Loading component...
At a glance
The term regex stands for REGular EXpressions and refers to using codes to identify patterns within text. For example, to extract an email address from a text string.
The concept has been used in computer programming for decades and has now arrived in Excel.
Regex functions provide more flexibility when working with text. Excel’s existing functions TEXTBEFORE, TEXTAFTER and TEXTSPLIT, work well with structured text, and were covered in this previous article.
The three new regex functions are designed to handle less structured text. Two existing functions have also been updated to allow the use of regex patterns.
Figure 1 shows the new REGEXEXTRACT function extracting email addresses from different text strings.

New Regex Functions
REGEXTEST function
This function searches for a pattern in text and returns TRUE if the pattern is found, FALSE if it isn’t.
REGEXEXTRACT function
This function (used in Figure 1) extracts text that matches a pattern.
REGEXREPLACE function
This function replaces text that matches a pattern.
These functions use a similar syntax and share some arguments.
Syntaxes
REGEXTEST(text,pattern,[case_sensitivity])
REGEXEXTRACT(text,pattern, [return_mode], [case_sensitivity])
REGEXREPLACE(text,pattern,replacement,[occurrence],[case_sensitivity])
text — usually a cell or range reference that contains the text to be reviewed.
pattern — a text string within quotation marks that defines the pattern to be search for. There are numerous codes, characters and symbols used to build a pattern. See the Codes for Patterns section below.
case_sensitivity — optional — if omitted, the default is 0 which selects a case-sensitive search. Use 1 for a case-insensitive search, which can shorten some patterns. Only upper- or lower-case letters need to be included, not both. Figure 2 has an example.

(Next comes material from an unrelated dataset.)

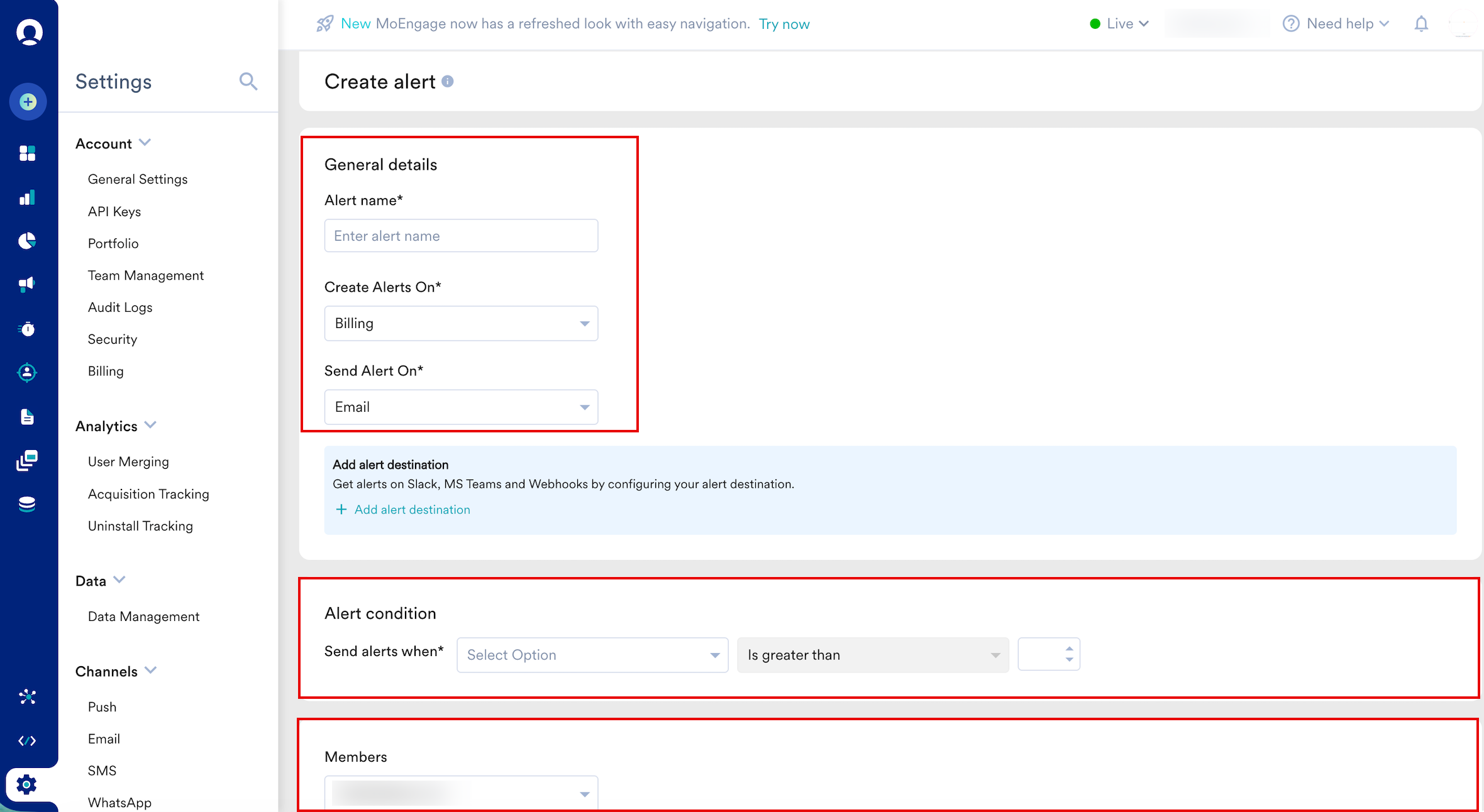Image resolution: width=1484 pixels, height=812 pixels.
Task: Open the dashboard grid icon in sidebar
Action: click(27, 153)
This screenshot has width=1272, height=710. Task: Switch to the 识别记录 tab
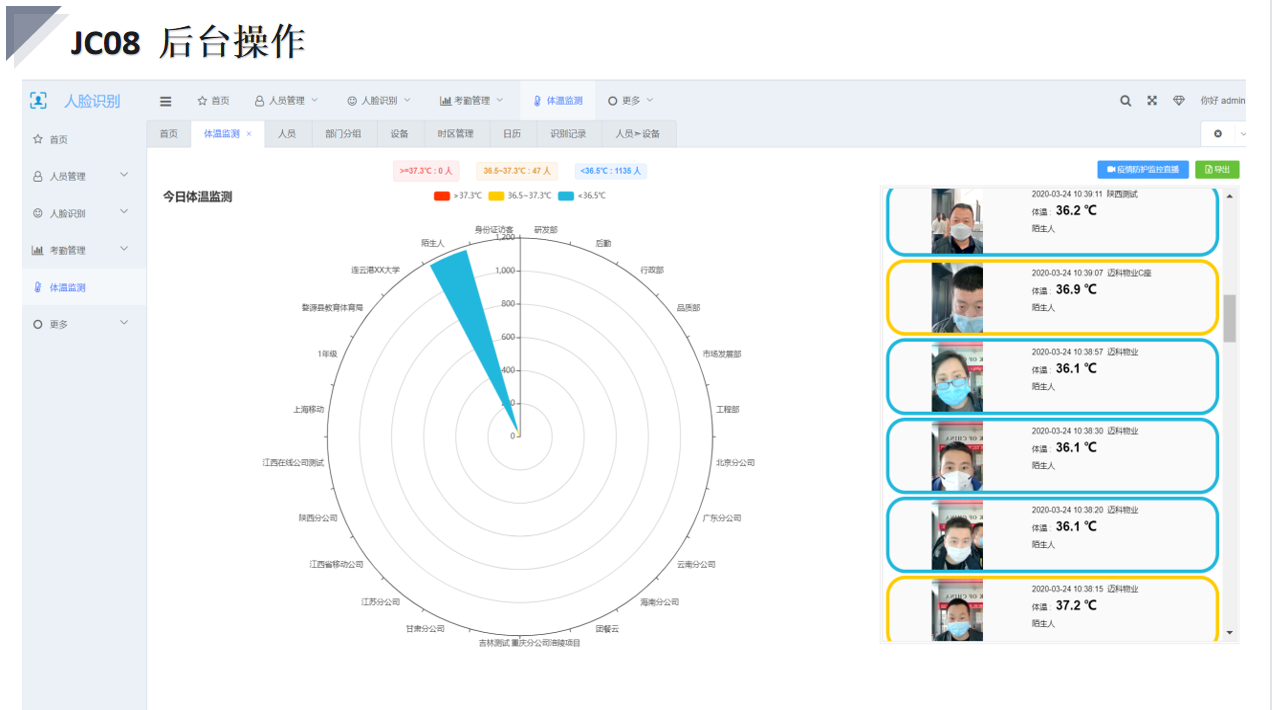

return_mode — optional — if omitted, the default is 0 which selects the first match. 1 means all matches and 2 means capture groups of first match.
replacement — the replacement text needs to be within quotation marks.
occurrence — optional — a number representing the occurrence to replace. If omitted, the default is 1, the first occurrence. Use -1 for the last occurrence.
Codes for Patterns
The codes and combinations in Table 1 are used to build patterns. The list is not comprehensive.
| Code | Description |
|---|---|
| Characters | |
| [a-z] | Matches the 26 lower-case letters |
| [A-Z] | Matches the 26 upper-case letters |
| [0-9] | Matches any numeric digit |
| \d | Matches any numeric digit |
| \w | Matches a word (letters, digits, underscore) |
| \b | Word boundary, white space or the start or end of the text |
| \s | Matches a white space character — e.g. a space (see note below) |
| \S | Matches non-white space characters |
| Quantifiers | |
| * | Zero or more of the preceding character(s) |
| + | One or more of the preceding character(s) |
| ? | Zero or one of the preceding character(s) |
| {n} | Preceding character(s) appears exactly n times |
| {n,} | Preceding character(s) appears at least n times |
| {n,m} | Preceding character(s) appears between n and m times |
| Anchors (positioning) | |
| ^ | Start of a string |
| $ | End of a string |
What is white space?
The main white space character is a space. But white space also includes tabs, new lines, carriage returns and form feeds.
| Description | Regex pattern |
|---|---|
| Word | [a-zA-Z]+ |
| Last word | [a-zA-Z]+(?!.*[a-zA-Z]) |
| Whole number | \d+ |
| Last whole number | (\d+)(?!.*\d) |
| Decimal or whole number | \d+(\.\d+)?|\.\d+ |
| Last decimal or whole number | (\d+(\.\d+)?|\.\d+)(?!.*(\d+(\.\d+)?|\.\d+)) |
| Email address | [a-zA-Z0-9._%+-]+@[a-zA-Z0-9.-]+\.[a-zA-Z]{2,} |
| Date | (0?[1-9]|[12][0-9]|3[01])\/(0?[1-9]|1[0,1,2])\/(19|20)?\d{2} |
Case sensitive
All three regex functions default to using a case-sensitive search. Turning off case sensitivity can shorten the pattern for text. Figure 2 shows an example with the email pattern from Figure 1. The three A-Z entries have been removed.
Regex function examples
Figure 3 shows the REGEXEXTRACT function using various patterns to extract from various text strings.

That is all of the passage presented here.